Pixel coordinate grounding data:
-- -- --
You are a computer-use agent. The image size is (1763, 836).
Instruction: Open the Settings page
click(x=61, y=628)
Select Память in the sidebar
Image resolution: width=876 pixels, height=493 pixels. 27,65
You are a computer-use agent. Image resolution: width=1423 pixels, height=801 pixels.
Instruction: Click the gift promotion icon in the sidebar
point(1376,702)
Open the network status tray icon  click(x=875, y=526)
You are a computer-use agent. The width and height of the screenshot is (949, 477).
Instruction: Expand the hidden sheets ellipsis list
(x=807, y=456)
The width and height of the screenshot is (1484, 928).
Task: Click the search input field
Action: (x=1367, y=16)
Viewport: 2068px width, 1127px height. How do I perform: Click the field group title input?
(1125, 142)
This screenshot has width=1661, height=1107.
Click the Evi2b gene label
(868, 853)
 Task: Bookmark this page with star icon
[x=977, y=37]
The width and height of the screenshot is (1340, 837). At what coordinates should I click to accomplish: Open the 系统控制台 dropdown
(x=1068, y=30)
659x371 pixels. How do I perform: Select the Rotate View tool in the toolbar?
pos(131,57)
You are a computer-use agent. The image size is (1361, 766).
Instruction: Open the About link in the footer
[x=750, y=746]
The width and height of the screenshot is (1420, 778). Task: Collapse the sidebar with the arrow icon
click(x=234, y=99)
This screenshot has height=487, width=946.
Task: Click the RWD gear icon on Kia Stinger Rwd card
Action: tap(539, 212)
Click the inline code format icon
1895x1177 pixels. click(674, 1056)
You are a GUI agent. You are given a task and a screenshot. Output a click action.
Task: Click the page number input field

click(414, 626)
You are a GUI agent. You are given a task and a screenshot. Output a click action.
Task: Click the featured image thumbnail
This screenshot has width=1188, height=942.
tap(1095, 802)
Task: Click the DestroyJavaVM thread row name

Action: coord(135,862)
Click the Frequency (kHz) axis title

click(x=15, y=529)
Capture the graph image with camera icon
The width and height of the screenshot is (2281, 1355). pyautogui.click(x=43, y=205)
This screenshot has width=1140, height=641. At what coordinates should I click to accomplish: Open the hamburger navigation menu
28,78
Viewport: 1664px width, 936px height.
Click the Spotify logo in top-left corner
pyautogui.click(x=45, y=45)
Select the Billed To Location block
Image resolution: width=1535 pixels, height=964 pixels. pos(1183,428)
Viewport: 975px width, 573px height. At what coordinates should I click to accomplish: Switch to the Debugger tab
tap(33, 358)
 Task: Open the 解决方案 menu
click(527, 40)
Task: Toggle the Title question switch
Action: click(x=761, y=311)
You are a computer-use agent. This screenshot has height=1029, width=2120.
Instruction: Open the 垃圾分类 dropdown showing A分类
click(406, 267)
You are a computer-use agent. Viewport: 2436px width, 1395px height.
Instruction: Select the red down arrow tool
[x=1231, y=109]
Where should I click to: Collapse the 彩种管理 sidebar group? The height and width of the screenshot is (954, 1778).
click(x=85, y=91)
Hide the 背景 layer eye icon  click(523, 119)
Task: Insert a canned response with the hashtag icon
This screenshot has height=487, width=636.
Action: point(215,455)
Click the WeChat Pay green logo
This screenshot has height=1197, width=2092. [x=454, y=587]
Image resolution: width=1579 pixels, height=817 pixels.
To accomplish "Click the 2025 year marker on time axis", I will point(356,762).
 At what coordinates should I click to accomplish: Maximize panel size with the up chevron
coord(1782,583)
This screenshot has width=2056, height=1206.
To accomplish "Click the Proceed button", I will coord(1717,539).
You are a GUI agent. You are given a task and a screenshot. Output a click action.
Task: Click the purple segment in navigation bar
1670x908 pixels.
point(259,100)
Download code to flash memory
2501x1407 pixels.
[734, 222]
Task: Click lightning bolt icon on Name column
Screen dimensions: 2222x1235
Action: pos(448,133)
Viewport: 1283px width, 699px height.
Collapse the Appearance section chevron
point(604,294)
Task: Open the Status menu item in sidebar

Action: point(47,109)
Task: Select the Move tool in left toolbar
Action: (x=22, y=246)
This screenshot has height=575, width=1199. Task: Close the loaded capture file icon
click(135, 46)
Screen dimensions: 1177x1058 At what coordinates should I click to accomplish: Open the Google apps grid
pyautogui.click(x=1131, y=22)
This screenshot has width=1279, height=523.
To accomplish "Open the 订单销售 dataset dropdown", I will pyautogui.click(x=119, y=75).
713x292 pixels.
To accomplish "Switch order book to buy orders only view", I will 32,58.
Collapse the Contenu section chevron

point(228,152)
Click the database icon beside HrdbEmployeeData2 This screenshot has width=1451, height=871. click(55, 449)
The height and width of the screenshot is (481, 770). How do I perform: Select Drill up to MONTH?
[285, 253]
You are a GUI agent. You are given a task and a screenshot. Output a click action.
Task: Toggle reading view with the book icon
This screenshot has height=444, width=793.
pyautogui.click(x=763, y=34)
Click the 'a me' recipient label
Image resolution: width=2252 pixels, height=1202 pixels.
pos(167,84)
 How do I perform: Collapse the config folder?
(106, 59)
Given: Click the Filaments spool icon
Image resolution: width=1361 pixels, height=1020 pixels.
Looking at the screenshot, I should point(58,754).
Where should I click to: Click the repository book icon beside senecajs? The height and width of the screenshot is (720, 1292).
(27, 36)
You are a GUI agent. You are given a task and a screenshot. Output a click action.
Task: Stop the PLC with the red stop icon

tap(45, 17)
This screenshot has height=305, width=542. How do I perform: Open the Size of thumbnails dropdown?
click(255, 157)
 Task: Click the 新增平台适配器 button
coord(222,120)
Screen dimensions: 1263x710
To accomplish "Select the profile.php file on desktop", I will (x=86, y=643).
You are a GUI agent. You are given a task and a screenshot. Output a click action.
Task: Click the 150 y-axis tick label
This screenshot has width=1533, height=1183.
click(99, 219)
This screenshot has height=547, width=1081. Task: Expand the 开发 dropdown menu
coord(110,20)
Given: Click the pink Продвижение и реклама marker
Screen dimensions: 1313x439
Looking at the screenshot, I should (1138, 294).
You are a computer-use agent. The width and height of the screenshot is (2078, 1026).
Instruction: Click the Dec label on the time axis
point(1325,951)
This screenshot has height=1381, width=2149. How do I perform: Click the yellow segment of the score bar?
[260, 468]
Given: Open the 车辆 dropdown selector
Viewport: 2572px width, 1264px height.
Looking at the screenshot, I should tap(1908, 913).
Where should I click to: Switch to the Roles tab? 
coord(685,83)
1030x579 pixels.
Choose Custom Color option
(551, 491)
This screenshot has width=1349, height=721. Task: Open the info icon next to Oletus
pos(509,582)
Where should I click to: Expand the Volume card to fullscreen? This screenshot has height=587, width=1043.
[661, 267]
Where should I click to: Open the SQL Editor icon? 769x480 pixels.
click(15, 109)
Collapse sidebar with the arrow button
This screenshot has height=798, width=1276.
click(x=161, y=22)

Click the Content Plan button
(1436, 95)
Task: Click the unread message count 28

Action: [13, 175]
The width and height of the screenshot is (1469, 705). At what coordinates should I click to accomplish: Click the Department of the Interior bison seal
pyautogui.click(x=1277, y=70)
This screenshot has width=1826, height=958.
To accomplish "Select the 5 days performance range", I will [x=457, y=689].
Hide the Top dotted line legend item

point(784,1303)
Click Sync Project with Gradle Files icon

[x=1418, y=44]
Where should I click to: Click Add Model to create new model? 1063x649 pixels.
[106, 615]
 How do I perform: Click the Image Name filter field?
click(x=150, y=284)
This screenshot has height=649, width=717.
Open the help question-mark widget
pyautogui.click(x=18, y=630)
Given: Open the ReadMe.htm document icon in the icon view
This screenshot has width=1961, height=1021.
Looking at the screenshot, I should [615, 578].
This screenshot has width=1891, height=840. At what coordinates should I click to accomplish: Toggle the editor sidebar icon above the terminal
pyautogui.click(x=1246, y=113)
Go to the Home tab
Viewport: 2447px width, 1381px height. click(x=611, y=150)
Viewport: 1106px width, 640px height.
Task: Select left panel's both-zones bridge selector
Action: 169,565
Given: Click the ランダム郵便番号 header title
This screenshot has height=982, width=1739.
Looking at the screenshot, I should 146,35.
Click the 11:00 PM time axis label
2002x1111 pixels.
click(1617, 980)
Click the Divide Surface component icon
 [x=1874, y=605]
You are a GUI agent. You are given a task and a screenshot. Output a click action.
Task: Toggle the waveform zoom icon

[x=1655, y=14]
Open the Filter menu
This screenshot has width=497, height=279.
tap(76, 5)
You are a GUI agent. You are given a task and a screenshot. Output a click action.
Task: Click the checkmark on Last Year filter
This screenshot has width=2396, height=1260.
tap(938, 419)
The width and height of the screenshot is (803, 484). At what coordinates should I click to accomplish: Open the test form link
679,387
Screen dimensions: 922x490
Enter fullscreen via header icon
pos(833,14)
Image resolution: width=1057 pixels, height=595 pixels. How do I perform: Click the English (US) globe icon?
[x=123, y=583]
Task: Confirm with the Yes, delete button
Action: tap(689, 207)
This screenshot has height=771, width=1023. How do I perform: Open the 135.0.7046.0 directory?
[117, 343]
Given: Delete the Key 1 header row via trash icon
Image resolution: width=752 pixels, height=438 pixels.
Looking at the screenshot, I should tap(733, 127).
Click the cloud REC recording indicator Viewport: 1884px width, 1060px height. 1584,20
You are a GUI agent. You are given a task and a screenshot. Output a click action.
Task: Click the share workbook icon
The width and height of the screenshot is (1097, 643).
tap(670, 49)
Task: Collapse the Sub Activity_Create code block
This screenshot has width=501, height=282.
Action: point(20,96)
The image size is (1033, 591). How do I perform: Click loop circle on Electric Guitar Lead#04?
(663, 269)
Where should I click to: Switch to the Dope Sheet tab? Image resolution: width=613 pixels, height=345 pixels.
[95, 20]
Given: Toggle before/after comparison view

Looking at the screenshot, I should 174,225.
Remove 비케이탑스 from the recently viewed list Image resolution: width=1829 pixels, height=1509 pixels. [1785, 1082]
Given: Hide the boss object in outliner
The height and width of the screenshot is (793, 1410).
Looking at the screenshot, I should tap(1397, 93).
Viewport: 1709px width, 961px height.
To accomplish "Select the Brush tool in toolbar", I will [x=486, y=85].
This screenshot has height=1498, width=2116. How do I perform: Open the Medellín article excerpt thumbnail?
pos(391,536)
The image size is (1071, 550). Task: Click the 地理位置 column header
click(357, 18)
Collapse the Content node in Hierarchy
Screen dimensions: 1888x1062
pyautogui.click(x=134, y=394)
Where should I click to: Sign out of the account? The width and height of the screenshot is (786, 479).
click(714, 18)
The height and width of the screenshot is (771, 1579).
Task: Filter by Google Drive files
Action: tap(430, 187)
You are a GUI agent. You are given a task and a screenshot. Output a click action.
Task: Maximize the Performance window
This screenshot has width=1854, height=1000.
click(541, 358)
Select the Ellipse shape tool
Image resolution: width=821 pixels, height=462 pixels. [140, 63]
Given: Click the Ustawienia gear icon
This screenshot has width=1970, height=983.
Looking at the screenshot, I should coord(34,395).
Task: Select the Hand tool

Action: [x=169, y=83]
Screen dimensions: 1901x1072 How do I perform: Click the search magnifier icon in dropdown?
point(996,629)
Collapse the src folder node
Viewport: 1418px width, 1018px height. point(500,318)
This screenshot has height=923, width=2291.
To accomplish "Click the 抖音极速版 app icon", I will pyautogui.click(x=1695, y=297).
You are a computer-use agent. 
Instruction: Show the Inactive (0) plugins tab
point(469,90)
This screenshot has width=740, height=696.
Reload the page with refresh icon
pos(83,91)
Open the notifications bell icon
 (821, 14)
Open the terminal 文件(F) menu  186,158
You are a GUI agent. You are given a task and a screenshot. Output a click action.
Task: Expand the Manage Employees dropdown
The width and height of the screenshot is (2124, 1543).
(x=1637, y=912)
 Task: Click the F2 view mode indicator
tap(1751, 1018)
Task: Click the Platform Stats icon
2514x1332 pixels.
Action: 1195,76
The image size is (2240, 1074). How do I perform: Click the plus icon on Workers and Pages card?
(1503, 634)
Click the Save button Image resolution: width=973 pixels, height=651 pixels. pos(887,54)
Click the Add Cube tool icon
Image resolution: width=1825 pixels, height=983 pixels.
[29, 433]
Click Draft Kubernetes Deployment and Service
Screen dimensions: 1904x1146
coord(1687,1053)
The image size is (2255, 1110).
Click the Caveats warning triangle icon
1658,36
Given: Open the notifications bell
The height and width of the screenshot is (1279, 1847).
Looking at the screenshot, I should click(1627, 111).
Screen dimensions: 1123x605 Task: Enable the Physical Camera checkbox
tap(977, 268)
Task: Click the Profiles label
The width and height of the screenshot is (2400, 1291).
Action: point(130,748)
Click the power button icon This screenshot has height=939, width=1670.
-- -- --
### Task item:
Out of the entries above, write out only the lines between the line holding "Screen dimensions: 2222x1235" and the line holding "Task: Toggle reading view with the book icon", inclusive, each exactly as given.

### Response below:
Screen dimensions: 2222x1235
Action: pos(448,133)
Viewport: 1283px width, 699px height.
Collapse the Appearance section chevron
point(604,294)
Task: Open the Status menu item in sidebar

Action: point(47,109)
Task: Select the Move tool in left toolbar
Action: (x=22, y=246)
This screenshot has height=575, width=1199. Task: Close the loaded capture file icon
click(135, 46)
Screen dimensions: 1177x1058 At what coordinates should I click to accomplish: Open the Google apps grid
pyautogui.click(x=1131, y=22)
This screenshot has width=1279, height=523.
To accomplish "Open the 订单销售 dataset dropdown", I will pyautogui.click(x=119, y=75).
713x292 pixels.
To accomplish "Switch order book to buy orders only view", I will 32,58.
Collapse the Contenu section chevron

point(228,152)
Click the database icon beside HrdbEmployeeData2 This screenshot has width=1451, height=871. click(55, 449)
The height and width of the screenshot is (481, 770). How do I perform: Select Drill up to MONTH?
[285, 253]
You are a GUI agent. You are given a task and a screenshot. Output a click action.
Task: Toggle reading view with the book icon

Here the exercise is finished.